Still working on base. Just got put on another project. Life/work sucks right now.


----------



## zodiac470 (Oct 2, 2007)

Nice job. You are still a douche bag though, hahaha!


----------



## Clay-Doh (Oct 2, 2007)

Bout time you poke yer head outta yer gopher hole Zodiac!!

You still here in the states?


----------



## Brandy (Sep 28, 2007)

Sorry for the late post.

Had a great time with everyone. Kevins boat is an awsome dive platform! Kevin was a fish whore as always.

Knotcould have never put enough chum in the water to bring in the mahi. The marines were real troopers. F you clay for not inviting me this weekend!!!!!!!!!!!!!! LOL


----------



## Clay-Doh (Oct 2, 2007)

I called you first you big dummy! "Nooooo...I cant...I'm goin cave diving this weekend...."....
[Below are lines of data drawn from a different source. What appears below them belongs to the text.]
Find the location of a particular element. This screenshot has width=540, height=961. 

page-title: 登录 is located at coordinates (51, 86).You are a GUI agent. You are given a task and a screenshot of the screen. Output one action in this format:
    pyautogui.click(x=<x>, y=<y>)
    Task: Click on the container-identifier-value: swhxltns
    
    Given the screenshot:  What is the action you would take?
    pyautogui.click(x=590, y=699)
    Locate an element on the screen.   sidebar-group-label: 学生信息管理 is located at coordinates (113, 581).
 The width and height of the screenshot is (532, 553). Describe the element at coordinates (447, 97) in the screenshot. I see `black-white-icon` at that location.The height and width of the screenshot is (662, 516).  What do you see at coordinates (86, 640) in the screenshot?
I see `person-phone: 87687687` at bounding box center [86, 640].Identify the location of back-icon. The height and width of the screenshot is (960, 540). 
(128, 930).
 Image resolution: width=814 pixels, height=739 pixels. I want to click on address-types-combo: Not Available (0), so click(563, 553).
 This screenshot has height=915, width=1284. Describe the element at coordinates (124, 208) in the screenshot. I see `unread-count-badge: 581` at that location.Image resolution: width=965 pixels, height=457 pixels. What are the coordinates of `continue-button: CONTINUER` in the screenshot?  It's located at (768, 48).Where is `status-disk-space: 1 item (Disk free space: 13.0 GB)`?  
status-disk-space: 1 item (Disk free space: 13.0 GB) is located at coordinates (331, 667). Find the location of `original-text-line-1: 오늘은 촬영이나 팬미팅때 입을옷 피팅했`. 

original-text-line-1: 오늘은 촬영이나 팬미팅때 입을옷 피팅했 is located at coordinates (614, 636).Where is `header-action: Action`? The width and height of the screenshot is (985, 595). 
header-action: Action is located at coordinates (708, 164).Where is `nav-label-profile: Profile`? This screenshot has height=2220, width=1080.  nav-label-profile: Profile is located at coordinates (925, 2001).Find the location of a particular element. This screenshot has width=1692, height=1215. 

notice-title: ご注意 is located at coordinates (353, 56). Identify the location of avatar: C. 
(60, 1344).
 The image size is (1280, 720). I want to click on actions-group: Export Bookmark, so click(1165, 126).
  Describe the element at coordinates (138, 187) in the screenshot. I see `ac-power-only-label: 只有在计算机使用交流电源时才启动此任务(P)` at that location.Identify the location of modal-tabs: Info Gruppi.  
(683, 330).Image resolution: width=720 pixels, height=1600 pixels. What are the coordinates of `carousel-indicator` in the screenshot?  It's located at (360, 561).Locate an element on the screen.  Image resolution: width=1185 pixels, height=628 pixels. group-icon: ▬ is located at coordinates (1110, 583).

You sure yer drink and dive aprty aint actually on the weekend yer goin cave divin?????:letsdrink


----------



## zodiac470 (Oct 2, 2007)

> *Clay-Doh (4/25/2008)*Bout time you poke yer head outta yer gopher hole Zodiac!!
> 
> You still here in the states?




No, I've been in Iraq for about 3 weeks now. The forum is blocked on the server here except for the first hour I am at work.


----------



## Joebm83 (Apr 28, 2008)

Nice report.. too bad you didn't get on those mahi.... I've always wanted one of those.


----------